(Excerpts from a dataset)
****

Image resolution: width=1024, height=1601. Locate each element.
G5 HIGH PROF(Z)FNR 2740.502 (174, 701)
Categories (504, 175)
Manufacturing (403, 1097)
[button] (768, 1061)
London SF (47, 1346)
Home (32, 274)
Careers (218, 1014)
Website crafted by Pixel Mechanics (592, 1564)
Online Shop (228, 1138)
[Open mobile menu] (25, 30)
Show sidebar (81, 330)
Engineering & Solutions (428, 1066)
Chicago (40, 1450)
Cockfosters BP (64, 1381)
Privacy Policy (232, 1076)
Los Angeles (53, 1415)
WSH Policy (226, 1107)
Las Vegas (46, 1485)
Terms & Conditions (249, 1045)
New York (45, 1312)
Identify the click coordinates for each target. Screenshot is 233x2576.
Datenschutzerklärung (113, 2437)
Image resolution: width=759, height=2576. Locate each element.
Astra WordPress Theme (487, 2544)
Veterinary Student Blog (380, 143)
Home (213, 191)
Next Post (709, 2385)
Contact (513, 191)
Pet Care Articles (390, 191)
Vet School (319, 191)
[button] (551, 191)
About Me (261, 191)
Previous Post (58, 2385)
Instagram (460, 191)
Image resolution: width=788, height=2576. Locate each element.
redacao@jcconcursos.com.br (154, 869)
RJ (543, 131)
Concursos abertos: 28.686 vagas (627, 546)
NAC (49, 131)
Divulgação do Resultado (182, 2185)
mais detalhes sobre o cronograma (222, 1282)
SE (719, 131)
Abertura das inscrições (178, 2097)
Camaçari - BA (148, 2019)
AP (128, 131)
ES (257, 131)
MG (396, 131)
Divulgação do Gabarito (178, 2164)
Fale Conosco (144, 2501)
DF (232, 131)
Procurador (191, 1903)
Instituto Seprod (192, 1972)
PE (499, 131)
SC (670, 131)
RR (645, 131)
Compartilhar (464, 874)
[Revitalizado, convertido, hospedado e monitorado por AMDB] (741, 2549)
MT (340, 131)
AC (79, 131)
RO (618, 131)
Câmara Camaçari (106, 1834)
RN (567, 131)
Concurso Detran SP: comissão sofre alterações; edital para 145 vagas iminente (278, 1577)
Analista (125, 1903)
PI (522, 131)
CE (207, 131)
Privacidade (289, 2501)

****

Work instruction
Could you type out every entry again exactly as it stands?

Result for this exercise
Image resolution: width=1024, height=1601. Locate each element.
G5 HIGH PROF(Z)FNR 2740.502 (174, 701)
Categories (504, 175)
Manufacturing (403, 1097)
[button] (768, 1061)
London SF (47, 1346)
Home (32, 274)
Careers (218, 1014)
Website crafted by Pixel Mechanics (592, 1564)
Online Shop (228, 1138)
[Open mobile menu] (25, 30)
Show sidebar (81, 330)
Engineering & Solutions (428, 1066)
Chicago (40, 1450)
Cockfosters BP (64, 1381)
Privacy Policy (232, 1076)
Los Angeles (53, 1415)
WSH Policy (226, 1107)
Las Vegas (46, 1485)
Terms & Conditions (249, 1045)
New York (45, 1312)
Identify the click coordinates for each target. Screenshot is 233x2576.
Datenschutzerklärung (113, 2437)
Image resolution: width=759, height=2576. Locate each element.
Astra WordPress Theme (487, 2544)
Veterinary Student Blog (380, 143)
Home (213, 191)
Next Post (709, 2385)
Contact (513, 191)
Pet Care Articles (390, 191)
Vet School (319, 191)
[button] (551, 191)
About Me (261, 191)
Previous Post (58, 2385)
Instagram (460, 191)
Image resolution: width=788, height=2576. Locate each element.
redacao@jcconcursos.com.br (154, 869)
RJ (543, 131)
Concursos abertos: 28.686 vagas (627, 546)
NAC (49, 131)
Divulgação do Resultado (182, 2185)
mais detalhes sobre o cronograma (222, 1282)
SE (719, 131)
Abertura das inscrições (178, 2097)
Camaçari - BA (148, 2019)
AP (128, 131)
ES (257, 131)
MG (396, 131)
Divulgação do Gabarito (178, 2164)
Fale Conosco (144, 2501)
DF (232, 131)
Procurador (191, 1903)
Instituto Seprod (192, 1972)
PE (499, 131)
SC (670, 131)
RR (645, 131)
Compartilhar (464, 874)
[Revitalizado, convertido, hospedado e monitorado por AMDB] (741, 2549)
MT (340, 131)
AC (79, 131)
RO (618, 131)
Câmara Camaçari (106, 1834)
RN (567, 131)
Concurso Detran SP: comissão sofre alterações; edital para 145 vagas iminente (278, 1577)
Analista (125, 1903)
PI (522, 131)
CE (207, 131)
Privacidade (289, 2501)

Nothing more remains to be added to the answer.